◆ What is needed
Render the rows from the line with "You are a GUI" through the end of the rows as a JSON list of strings, one string per line, with blank lines left out. Leave the pictures out of your answer.

◆ Source data

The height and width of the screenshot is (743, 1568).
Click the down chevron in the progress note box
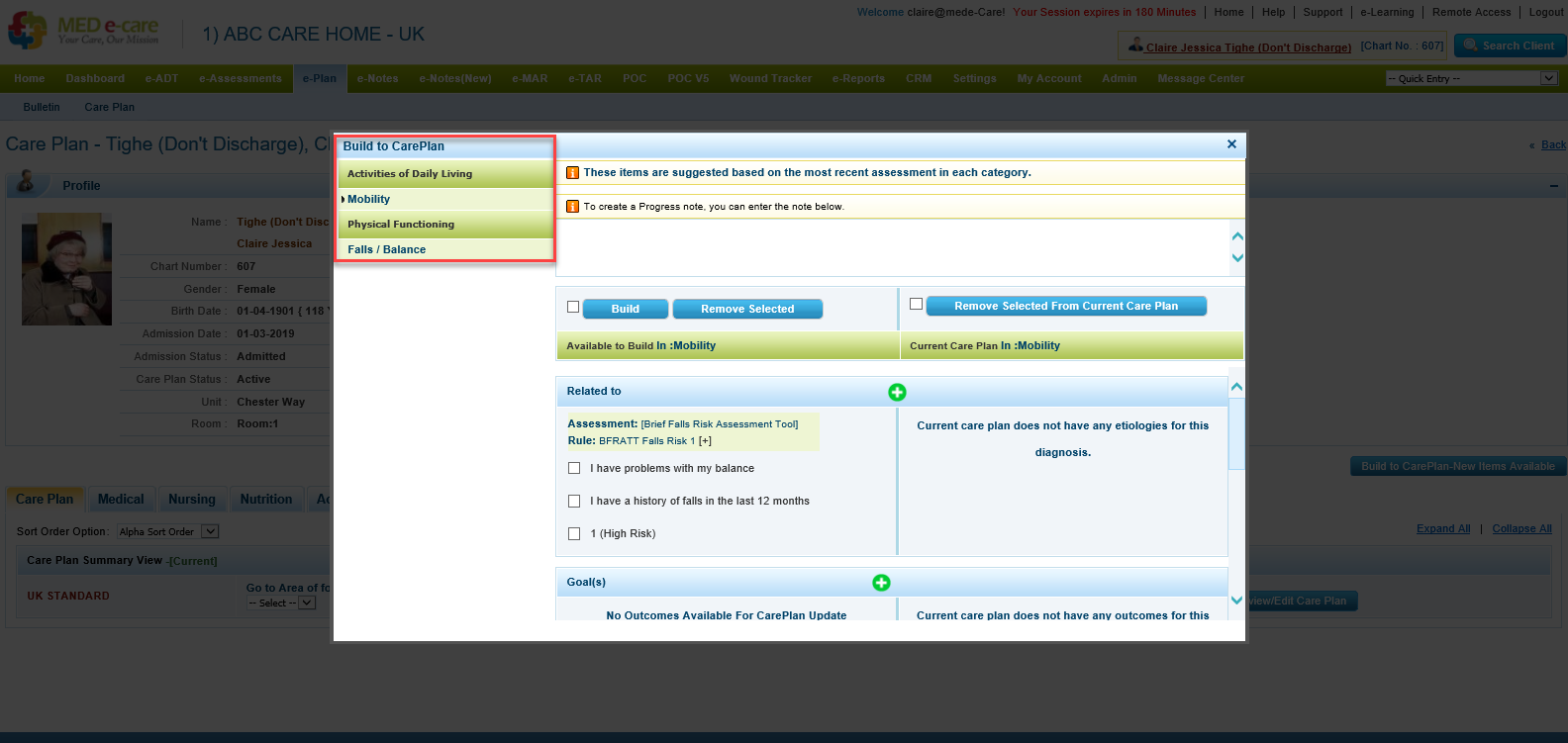click(1236, 258)
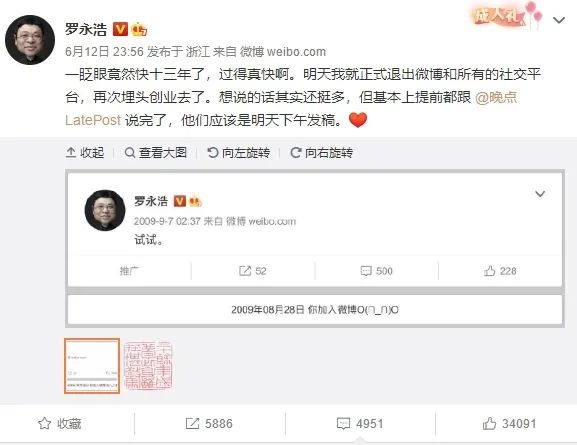Rotate image right with 向右旋转
Screen dimensions: 577x445
(x=322, y=152)
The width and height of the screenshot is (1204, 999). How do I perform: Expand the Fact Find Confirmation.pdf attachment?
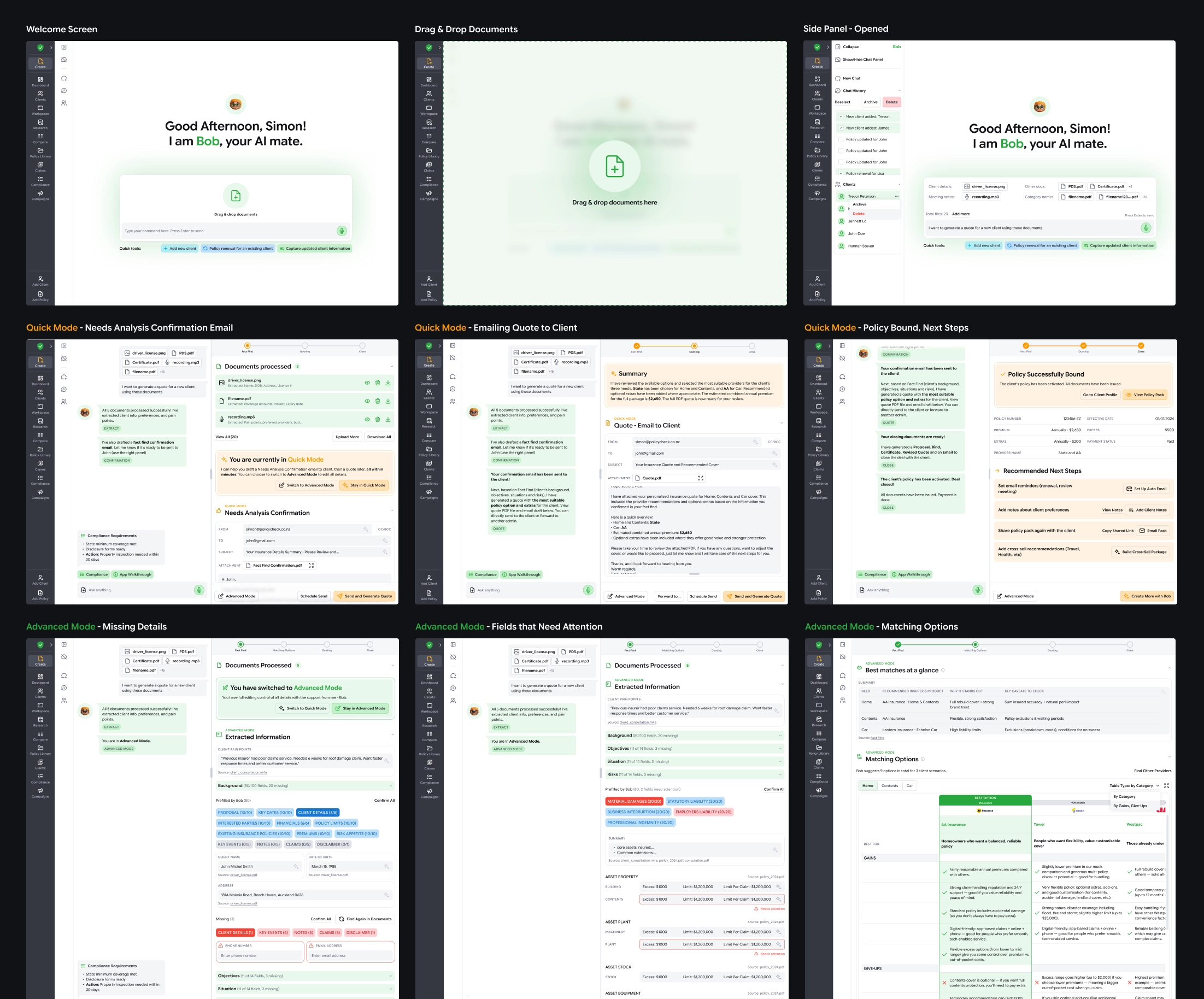(x=312, y=565)

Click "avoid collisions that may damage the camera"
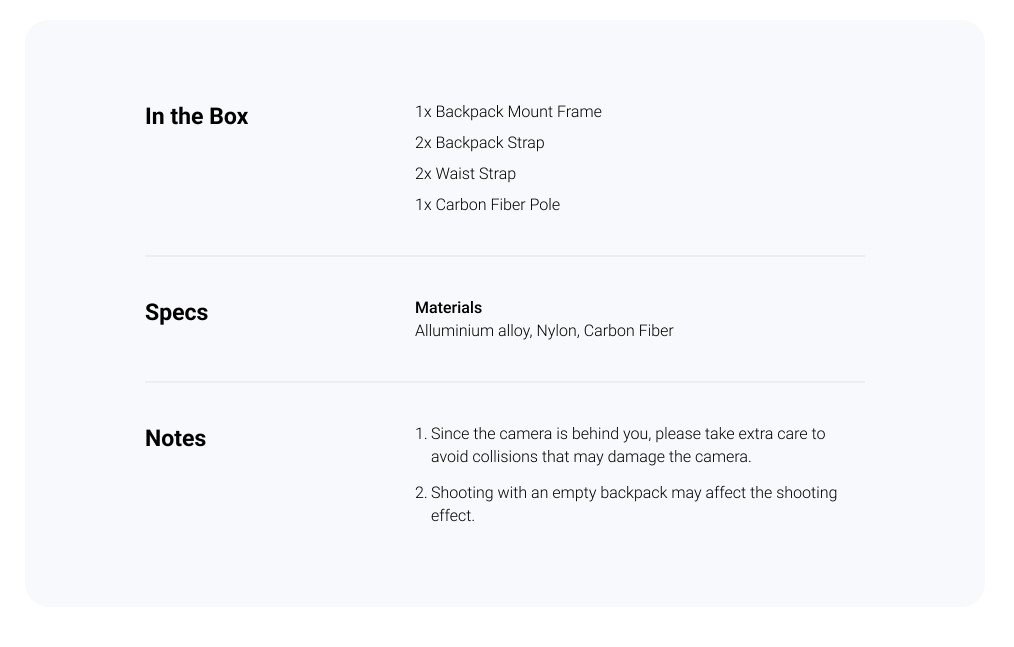[590, 457]
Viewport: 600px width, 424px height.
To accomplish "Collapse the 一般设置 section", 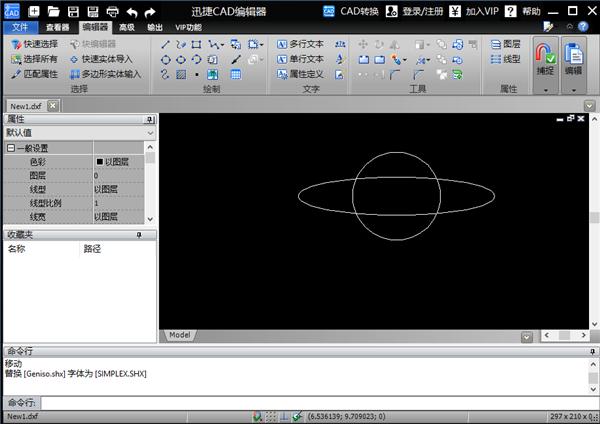I will tap(10, 148).
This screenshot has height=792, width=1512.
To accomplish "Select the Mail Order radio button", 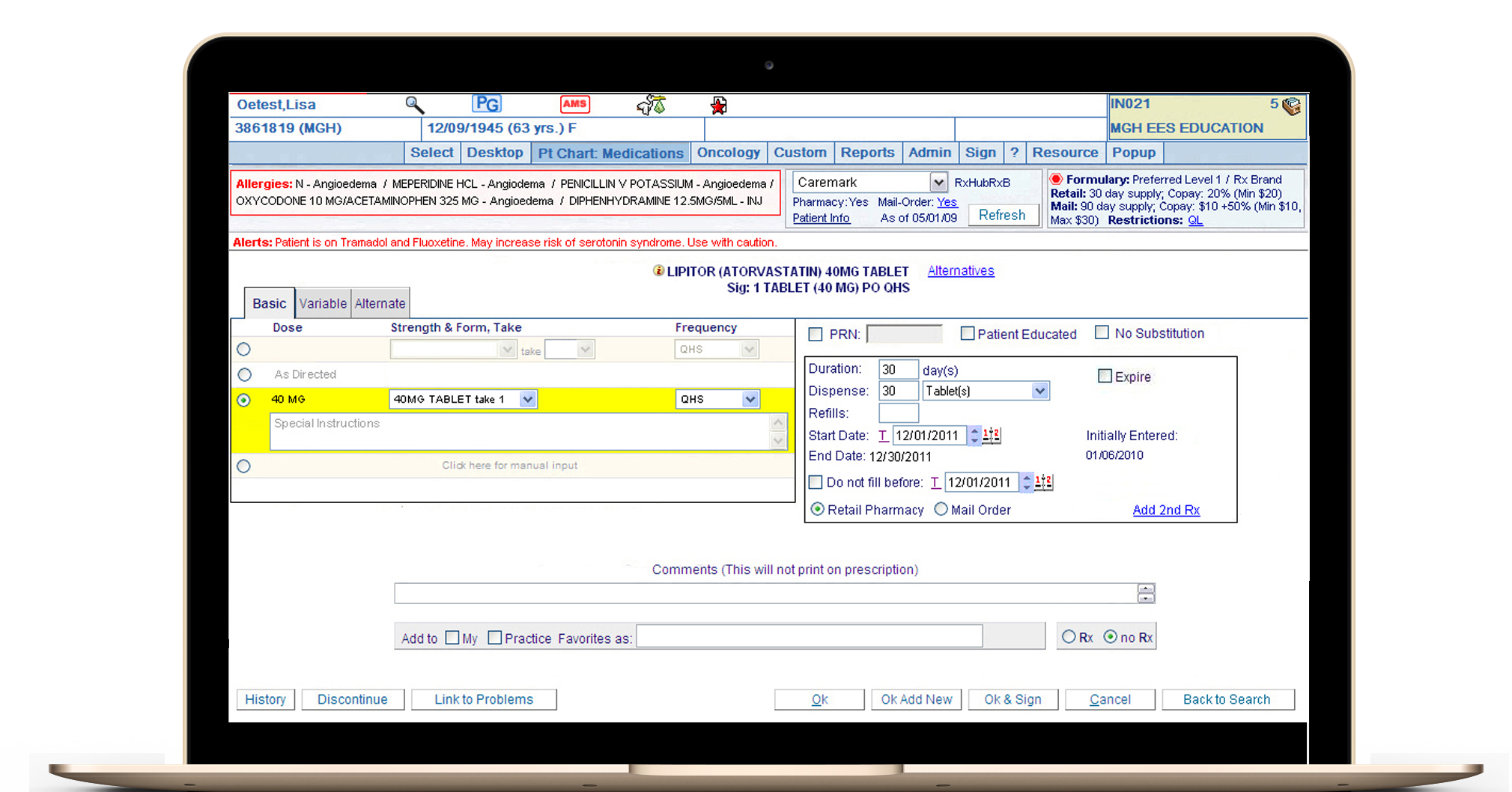I will 941,510.
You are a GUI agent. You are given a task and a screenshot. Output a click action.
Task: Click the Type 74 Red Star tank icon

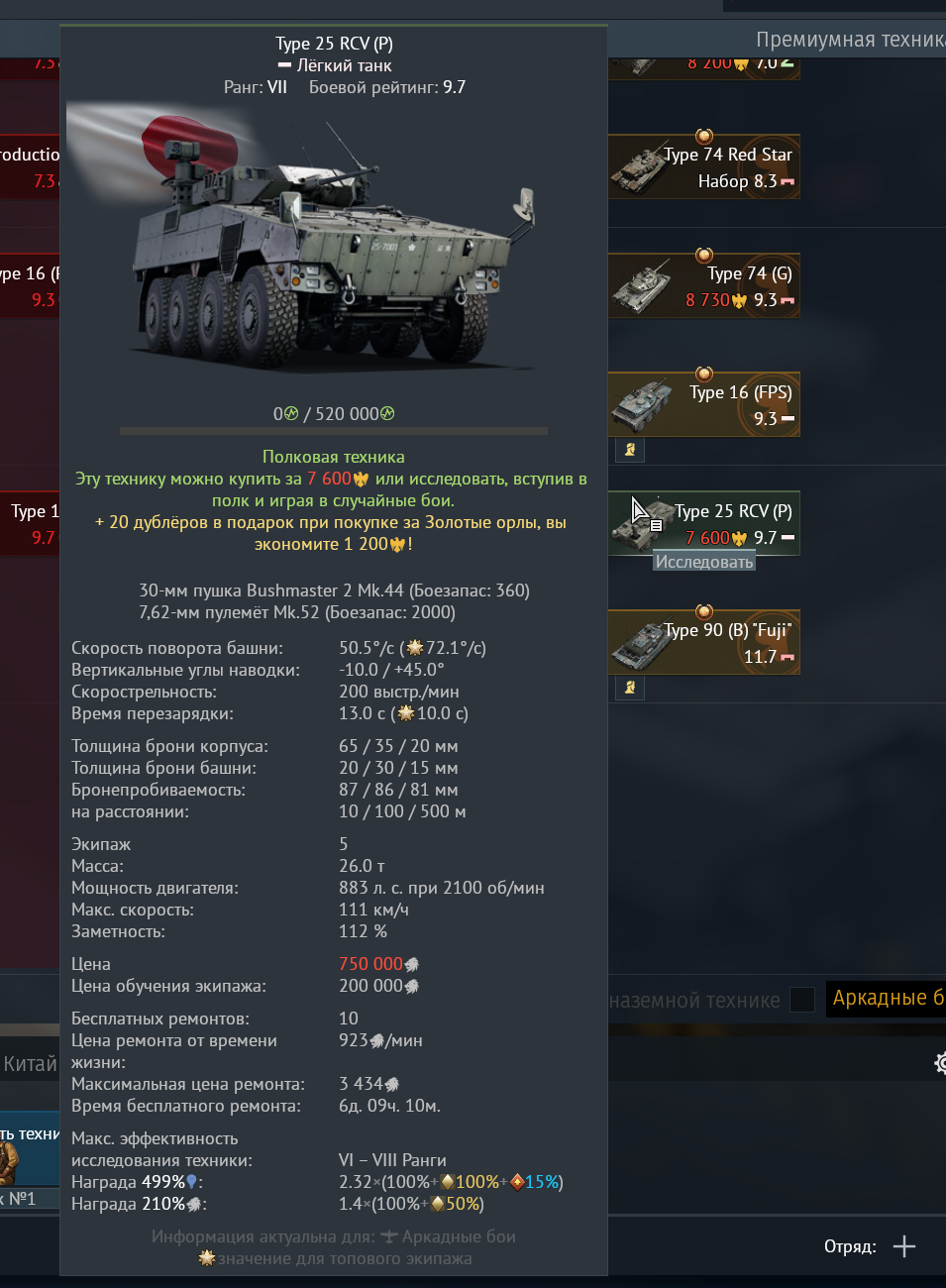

◆ Exercise answer
[
  "You are a GUI agent. You are given a task and a screenshot. Output a click action.",
  "Task: Click the Type 74 Red Star tank icon"
]